Two other smallpox epidemics broke out in the country in 1953-54 and 1959. The 1953-1954 epidemic was introduced from Ethiopia towards the end of 1953–a period in which the border area was unsettled because the Ethiopian government was attempting to assert sovereignty over the Ogaden and the Haud. As early as 1949, the British cabinet decided–once the whole idea of “Greater Somalia” under British rule was defeated by the other great powers, particularly the United States and the Soviet Union–to hand over the disputed territories (Haud and Ogaden) to Ethiopia. The agreement between the two nations was reached in 1953 but formally announced in 1954. Meanwhile, the Ethiopian government intensified its assertions of suzerainty over the Haud. The political instability in the Haud forced people to migrate to Somaliland, and so infected cases introduced the disease into the western region, which then spread eastwards.

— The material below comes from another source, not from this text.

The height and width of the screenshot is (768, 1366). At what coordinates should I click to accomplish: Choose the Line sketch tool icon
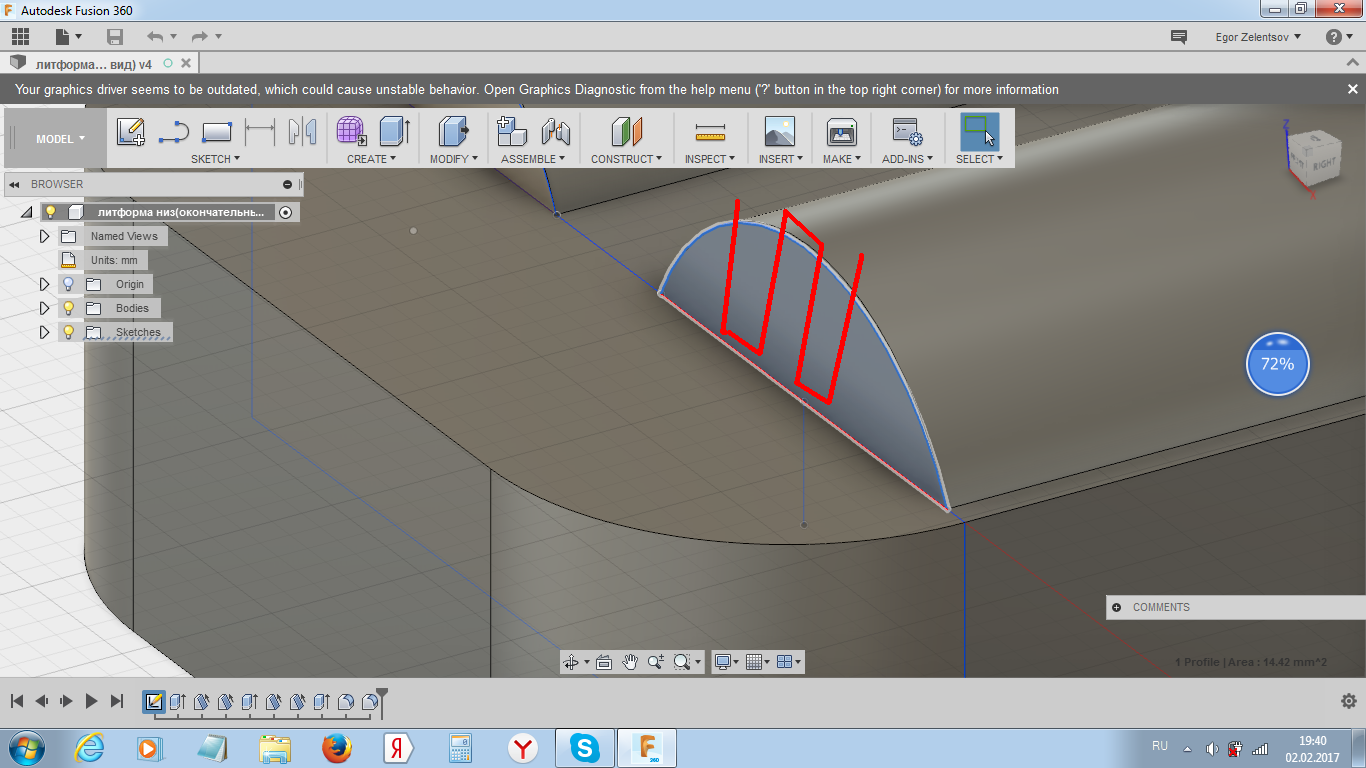[x=174, y=132]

As one report put it, “the general tendency was for the disease, which continued to be a very mild form of Alastrim, to spread from the West and center of the country to the East and South and from towns to rural areas.”13 The epidemic reached its peak on 13 February 1954, when 88 cases were reported. Thereafter it began to decline. The last case reported was in 18 September 1954. Overall, 240 cases were treated in 1953 and 818 cases in 1954. Only 487 were admitted to hospitals. There was only one reported death: the patient suffered from a “severe and neglected cellulitis of (the) arm which was thought to have followed vaccination so that on the face of it an attack of Alastrim seems to have been the safer method of acquiring immunity.”14

The 1959 smallpox epidemic was also mild. The epidemic began in Ethiopia in August 1959, followed the railroad to Djibouti in September, and in “November 1959, it invaded Somaliland.”15 The outbreak was detected in late November, but was confined to the Borama district, and was “clearly . . . initiated by the entry of infected persons from the adjoining area of Ethiopia” and Djibouti.16 Overall, 94 cases were diagnosed in Borama and Hargeysa districts, of which seven died.17 There were probably many other cases in the interior. The speedy dissemination of the contagion from Ethiopia to Djibouti to Somaliland owed a great deal to improvements in transportation,18 which facilitated the movement of peoples and contagion. It was also facilitated by “fairly severe drought” in the country in 1959, particularly in the frontier region with Ethiopia, from November 1958 to April 1959, in which a “large number of stock were lost,” and in which pastoralists experienced “harsh conditions.”19 The drought forced the people to migrate across the frontiers and carry the disease with them. The impact of the epidemic, however, was limited. First, people acquired immunity to the disease because of the prevalence of the disease in the country since the early colonial period.20 A 1946 report, for instance, noted the fact that “[e]xtensive epidemics of smallpox occur[ed] from time to time.” The report added that impact of the disease was limited by the acquisition of immunity. In 1946, according to the report, 40 percent of the population had immunity to the disease as a result of “a previous attack of smallpox or vaccination.”21 Second, public health policies mitigated the impact of the epidemic: on the one hand, infected cases were isolated in special hospitals and camps, and on the other water and food was carried to the people in the interior which limited mass migration.22 In Somali traditions, the drought is known as “gaadhi-ghaadhi saar” (truck placed upon a truck), which refers to the water containers carried by trucks into the interior.